Ce que nous appelons le besoin d'avoir raison est rarement ce qu'il prétend être. Derrière lui se cache presque toujours un besoin plus fondamental : être reconnu, être pris au sérieux, exister aux yeux de l'autre. Quand ce besoin-là ne trouve pas d'autres chemins, nous cherchons dans la victoire dialectique un substitut pauvre et coûteux.

 

Pauvre, parce qu'il ne nourrit rien de durable. On a tous connu cette sensation étrange d'avoir "gagné" une discussion et de se sentir, malgré tout, légèrement vide. L'autre s'est tu, peut-être. Il n'a pas changé d'avis pour autant.

 

Coûteux, parce que ce que l'on sacrifie pour triompher est souvent bien plus précieux que ce que l'on défendait. Un lien, une confiance, une complicité — choses infiniment plus rares et plus fragiles qu'une position sur un sujet quelconque.

 

Ouvrir une fenêtre

 

La prochaine fois que vous sentez monter en vous cette tension familière — ce réflexe de contre-argumenter, de ne plus écouter mais d'attendre votre tour — posez-vous une question : et si cette personne voyait quelque chose que je ne vois pas ?

 

Pas pour lui céder. Pas pour renoncer à ce que vous croyez. Simplement pour ouvrir une fenêtre.
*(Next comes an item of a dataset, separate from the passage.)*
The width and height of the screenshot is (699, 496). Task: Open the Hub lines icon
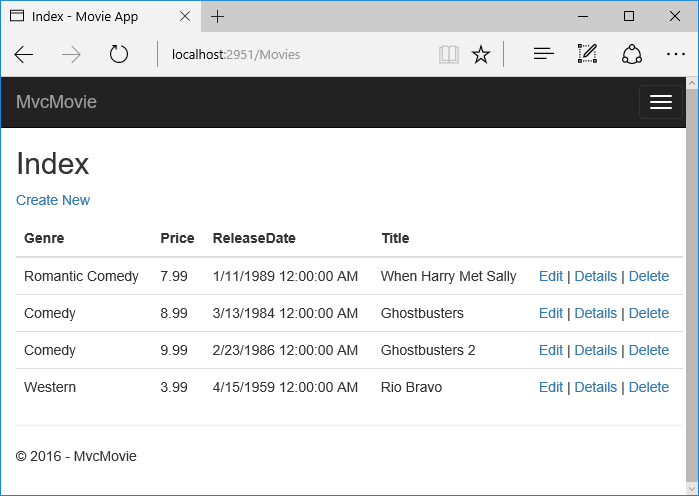(x=543, y=55)
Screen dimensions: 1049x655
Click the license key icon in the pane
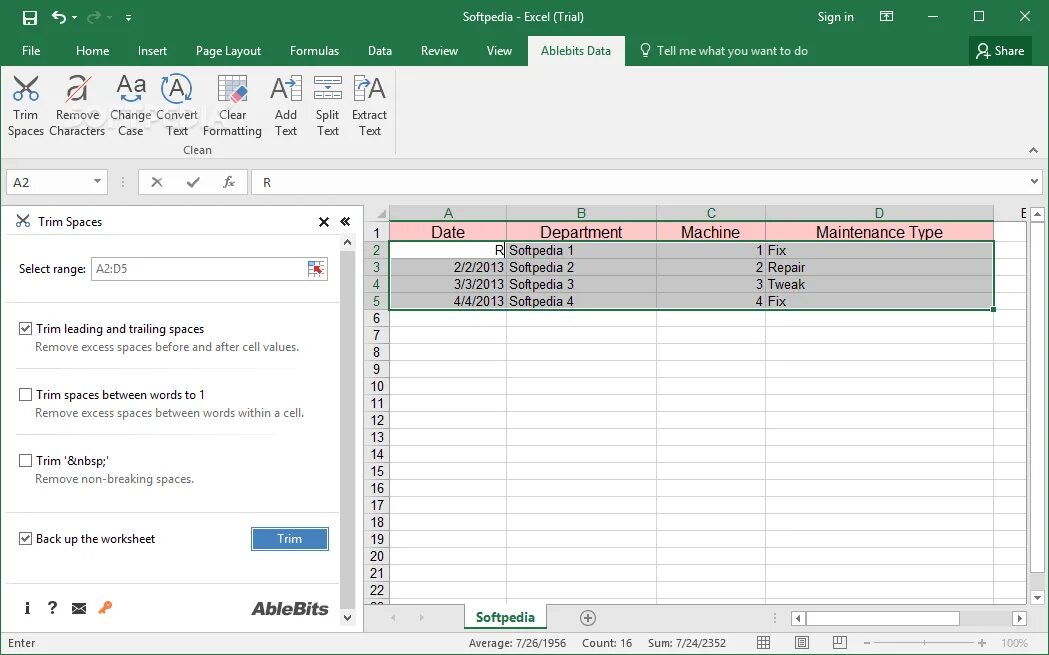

Le ton change presque immédiatement. L'autre, qui n'a plus à se battre pour être entendu, cesse lui aussi de se braquer. Ce n'est qu'à ce moment-là qu'une vraie conversation devient possible.

 

Les gens les plus apaisants que l'on côtoie — ceux dont on ressort grandi, curieux, moins seul — ne sont pas ceux qui ont toujours raison. Ce sont ceux qui peuvent changer d'avis sans avoir le sentiment de se perdre, et qui peuvent dire je ne sais pas sans que ces trois mots les diminuent. Ils ont compris quelque chose d'essentiel : une idée qui évolue n'est pas une défaite. C'est simplement de la pensée vivante.

 

Nos meilleurs souvenirs relationnels ne sont presque jamais des victoires dans une dispute. Ils sont faits d'autre chose : d'un moment où l'on s'est senti compris, d'un éclat de rire partagé, d'une confidence reçue avec soin.

 

Au fond, ce qui compte dans une vie n'est ni d'avoir raison, ni l'accumulation de connaissances. C'est d'être en paix — avec les autres, et avec soi-même. Tout le reste n'est que bruit.

 

Celui qui sait qui il est n'a plus besoin d'avoir raison. Il peut écouter, apprendre, changer d'avis sans perdre quoi que ce soit d'essentiel. Et c'est probablement cela, la véritable confiance en soi.